Tiny pieces, moments of despair, finding out how the inside of a camera works, coming up with your own design… sound like fun? Read on to find out more about my journey building the Konstruktor camera.
As soon as the Konstruktor was announced I was pretty excited. I had thought about buying a DIY TLR kit a while ago and now this seemed perfect. I had a few piggies burning away in my account so I went for it. Hours after its release the camera was ordered and on its way!
There’s lots to like about this camera, it has N and B settings, you can create easy multiple exposures. It has a tripod thread at the bottom and the lens is detachable with the promise of new lens’ arriving the future, and you can make all this yourself!
I was SO excited when the camera arrived. The box looked great, in keeping with the theme and perfectly laid out. I pretty much got started straight away, noting the 1-2 guide time. I’m not ashamed to say, or even surprised that it took me a fair half hour longer than the guide time. Hey it was my first try!
Overall, most of the assembly was pretty straight forward, although I did have a bit of confusion at times when parts didn’t exactly match up with the pictures in the instructions. That, combined with a bit of fear that being too heavy handed would lead to breaking it all lead to a few delays. I photographed the bits I found particularly fiddly, so you can see what your letting yourself in for.
The lens went together pretty smoothly, once I figured out the codes for the different screws were in the back of the guide. With the viewfinder, I found it quite difficult to click the clear magnifier into place, again worried that I was being too heavy handed but eventually it did click into place.
The second part that I struggled with was the tiny little spring that makes the shutter pop back. Easy enough to get onto the first latch, but pulling it down and sliding it over the piece below took forever! After multiple attempts I used the screwdriver to hold it in position and slide it off with my finger. There’s a spare included as I imagine a lot of people have stretched one out to far.
Once that was complete, the camera came together pretty quickly. Finally it was whole! The mirror set, and the shutter fired on both settings. To be honest I felt a little smug and definitely a bit proud that I had managed to piece the camera together and it was actually working! Despite being self assembled and made from plastic, it felt reasonably sturdy and I liked how it looked.

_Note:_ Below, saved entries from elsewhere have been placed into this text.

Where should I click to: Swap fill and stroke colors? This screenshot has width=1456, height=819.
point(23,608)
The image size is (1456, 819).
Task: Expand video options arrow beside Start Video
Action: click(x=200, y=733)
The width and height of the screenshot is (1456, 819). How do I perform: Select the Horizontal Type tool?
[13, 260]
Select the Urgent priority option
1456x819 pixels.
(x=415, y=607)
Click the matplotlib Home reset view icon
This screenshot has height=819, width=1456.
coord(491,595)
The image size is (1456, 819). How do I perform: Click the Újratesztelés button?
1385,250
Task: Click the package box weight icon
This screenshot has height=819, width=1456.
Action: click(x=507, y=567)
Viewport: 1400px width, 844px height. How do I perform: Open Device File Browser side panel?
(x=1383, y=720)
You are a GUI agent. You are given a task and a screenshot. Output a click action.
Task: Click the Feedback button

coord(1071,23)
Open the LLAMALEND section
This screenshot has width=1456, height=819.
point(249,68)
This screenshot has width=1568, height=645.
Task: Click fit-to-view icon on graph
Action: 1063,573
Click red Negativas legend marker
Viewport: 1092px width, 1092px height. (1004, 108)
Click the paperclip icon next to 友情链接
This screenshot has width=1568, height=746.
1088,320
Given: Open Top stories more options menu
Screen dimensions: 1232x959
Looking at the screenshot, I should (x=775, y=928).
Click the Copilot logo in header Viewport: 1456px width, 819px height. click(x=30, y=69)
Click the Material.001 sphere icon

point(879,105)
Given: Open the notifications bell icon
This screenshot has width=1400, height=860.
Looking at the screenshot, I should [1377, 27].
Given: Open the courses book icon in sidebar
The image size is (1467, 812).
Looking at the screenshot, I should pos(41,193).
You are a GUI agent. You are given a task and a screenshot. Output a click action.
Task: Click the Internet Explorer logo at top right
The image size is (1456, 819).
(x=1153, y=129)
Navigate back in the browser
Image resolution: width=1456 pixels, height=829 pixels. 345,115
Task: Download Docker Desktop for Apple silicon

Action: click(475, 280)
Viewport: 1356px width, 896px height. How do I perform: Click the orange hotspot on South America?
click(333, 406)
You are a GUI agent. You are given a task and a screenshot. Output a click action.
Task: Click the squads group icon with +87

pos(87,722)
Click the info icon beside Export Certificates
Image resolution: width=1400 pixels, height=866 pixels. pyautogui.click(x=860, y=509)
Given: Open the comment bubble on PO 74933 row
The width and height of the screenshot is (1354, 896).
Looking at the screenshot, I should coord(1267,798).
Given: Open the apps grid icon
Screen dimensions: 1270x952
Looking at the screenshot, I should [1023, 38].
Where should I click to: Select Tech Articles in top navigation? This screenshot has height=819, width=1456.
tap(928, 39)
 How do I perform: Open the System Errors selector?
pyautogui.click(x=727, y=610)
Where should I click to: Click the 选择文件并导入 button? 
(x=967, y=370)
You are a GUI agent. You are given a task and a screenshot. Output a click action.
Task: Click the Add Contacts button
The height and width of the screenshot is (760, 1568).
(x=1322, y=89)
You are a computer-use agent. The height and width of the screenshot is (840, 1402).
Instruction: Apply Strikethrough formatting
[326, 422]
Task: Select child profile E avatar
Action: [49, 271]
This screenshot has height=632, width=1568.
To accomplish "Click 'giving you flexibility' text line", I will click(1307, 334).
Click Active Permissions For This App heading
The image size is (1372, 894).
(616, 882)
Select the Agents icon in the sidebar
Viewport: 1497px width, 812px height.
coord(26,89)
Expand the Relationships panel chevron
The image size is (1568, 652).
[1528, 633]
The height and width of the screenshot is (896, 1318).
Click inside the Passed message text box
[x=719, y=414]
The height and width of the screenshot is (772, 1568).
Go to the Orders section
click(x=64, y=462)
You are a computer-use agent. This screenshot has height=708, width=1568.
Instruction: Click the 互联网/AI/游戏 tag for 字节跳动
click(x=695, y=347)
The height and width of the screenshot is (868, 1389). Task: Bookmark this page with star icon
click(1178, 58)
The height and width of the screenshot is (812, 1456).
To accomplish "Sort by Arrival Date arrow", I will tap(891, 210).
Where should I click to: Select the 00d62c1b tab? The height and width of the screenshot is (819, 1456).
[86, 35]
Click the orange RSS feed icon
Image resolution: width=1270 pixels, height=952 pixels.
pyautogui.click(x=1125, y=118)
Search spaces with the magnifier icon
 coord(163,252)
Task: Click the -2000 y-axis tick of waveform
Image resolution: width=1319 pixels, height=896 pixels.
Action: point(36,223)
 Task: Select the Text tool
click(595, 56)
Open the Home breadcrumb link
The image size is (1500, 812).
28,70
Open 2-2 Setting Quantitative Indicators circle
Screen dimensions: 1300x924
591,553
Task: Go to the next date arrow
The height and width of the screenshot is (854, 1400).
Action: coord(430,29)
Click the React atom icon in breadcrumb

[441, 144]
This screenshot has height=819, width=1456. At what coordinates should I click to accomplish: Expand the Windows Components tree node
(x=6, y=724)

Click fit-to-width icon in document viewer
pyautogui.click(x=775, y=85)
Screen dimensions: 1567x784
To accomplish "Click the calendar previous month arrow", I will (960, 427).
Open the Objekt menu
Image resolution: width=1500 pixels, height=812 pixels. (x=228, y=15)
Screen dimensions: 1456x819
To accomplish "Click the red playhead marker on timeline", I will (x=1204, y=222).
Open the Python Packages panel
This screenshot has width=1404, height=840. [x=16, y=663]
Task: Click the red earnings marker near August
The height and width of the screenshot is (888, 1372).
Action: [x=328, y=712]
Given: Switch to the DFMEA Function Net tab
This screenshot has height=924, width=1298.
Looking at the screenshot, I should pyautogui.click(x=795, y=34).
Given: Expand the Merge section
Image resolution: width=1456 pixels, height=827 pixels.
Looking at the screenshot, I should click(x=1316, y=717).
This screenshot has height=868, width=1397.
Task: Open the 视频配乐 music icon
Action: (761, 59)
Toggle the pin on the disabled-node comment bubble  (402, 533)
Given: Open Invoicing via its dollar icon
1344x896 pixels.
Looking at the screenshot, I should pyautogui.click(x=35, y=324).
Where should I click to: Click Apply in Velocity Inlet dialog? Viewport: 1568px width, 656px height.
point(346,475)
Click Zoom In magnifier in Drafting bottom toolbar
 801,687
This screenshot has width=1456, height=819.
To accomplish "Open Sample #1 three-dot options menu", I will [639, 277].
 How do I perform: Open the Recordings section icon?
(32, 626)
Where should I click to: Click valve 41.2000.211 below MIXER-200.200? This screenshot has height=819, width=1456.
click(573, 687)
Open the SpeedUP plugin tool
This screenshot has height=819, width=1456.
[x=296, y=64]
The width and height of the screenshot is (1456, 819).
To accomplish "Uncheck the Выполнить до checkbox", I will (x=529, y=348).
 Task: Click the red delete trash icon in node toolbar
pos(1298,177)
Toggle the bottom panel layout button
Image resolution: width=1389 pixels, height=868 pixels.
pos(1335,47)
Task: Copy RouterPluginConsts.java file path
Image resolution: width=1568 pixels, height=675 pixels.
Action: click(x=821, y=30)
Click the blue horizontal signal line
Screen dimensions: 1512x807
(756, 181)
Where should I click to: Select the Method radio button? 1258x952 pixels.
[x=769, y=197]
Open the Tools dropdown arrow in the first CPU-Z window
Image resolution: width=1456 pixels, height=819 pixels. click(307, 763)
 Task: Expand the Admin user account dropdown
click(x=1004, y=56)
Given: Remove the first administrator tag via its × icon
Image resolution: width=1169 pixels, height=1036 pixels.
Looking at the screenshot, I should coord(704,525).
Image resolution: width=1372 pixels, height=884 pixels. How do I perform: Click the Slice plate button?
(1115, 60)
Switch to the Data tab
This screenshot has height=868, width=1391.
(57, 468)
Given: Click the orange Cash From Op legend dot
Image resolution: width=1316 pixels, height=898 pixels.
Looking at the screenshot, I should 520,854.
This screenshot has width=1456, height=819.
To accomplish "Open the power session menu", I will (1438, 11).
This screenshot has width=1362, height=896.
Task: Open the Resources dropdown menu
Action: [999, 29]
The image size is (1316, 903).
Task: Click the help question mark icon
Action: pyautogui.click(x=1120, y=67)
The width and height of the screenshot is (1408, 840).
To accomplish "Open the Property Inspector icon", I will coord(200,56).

After looking at various designs on the site I decided to get on with my own. For me this was the best part!! I loved adding all the colours and making it my own. I decided to go for a predominantly striped camera with a few colourful spots. Ultimately I really enjoyed this experience and I can’t wait to run my first roll of film though it. There is definitely something to be said for building your camera yourself. It’s a great way to form a strong bond with a special camera, and for that price you can’t go wrong.
Review of the first roll will follow shortly!